バラの祖先はどんな姿をしていたのか?
研究チームは、『中国植物誌(Flora of China)』に記載されているバラ属の84%にあたる、80種以上・205サンプルを収集しました。
これらのサンプルをもとに、最新のゲノム解析と集団遺伝学的手法を用いて、祖先の形質をたどりました。
DNA中の保存性の高い遺伝マーカーを解析することで、バラ種間の進化と地理的な関係が明らかにしています。
その結果、すべてのバラがさかのぼる共通祖先は「黄色い一重咲き(※)の花」を持ち、7枚の小葉を持つ植物であったことが判明したのです。
(※ 花びらが一重に咲くこと)
現在、赤やピンクのバラは情熱や愛の象徴とされていますが、もともとは黄色い花だったという事実は、多くの人にとって意外に感じられるかもしれません。

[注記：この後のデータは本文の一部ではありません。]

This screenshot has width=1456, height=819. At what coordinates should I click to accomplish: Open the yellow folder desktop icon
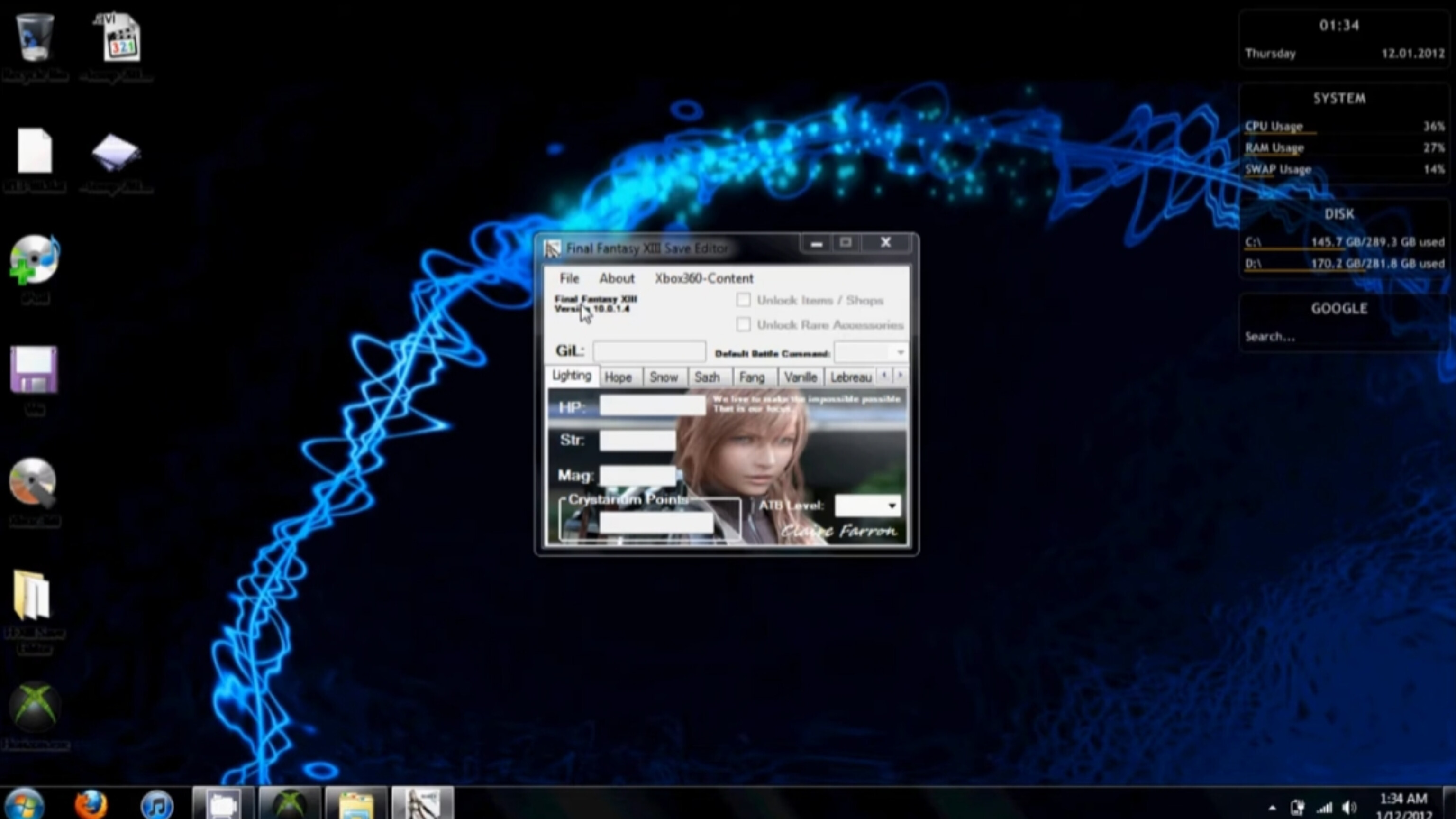[32, 595]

また、この研究は「バラ属の起源が中央アジアにある」という従来の定説にも新たな視点をもたらしました。
実際には、中国の乾燥した北西部と温暖湿潤な南西部という、2つの異なる地域で多様化が進んだことが示されています。
このような発見は、今後のバラ育種に大きな影響を与えるでしょう。
野生種が持つ耐病性、香り、美しい色といった遺伝的資源を利用することで、気候変動に強く、育てやすい新たなバラの開発が期待されています。
また、色素形成に関与する遺伝子の進化過程も明らかになったことで、将来的には遺伝子操作や選抜育種によって、より自由な色彩パターンのバラを創り出す道も開かれるでしょう。
バラのゲノムを読み解く旅はまだ始まったばかりですが、この研究はその未来に大きな可能性を示すものとなります。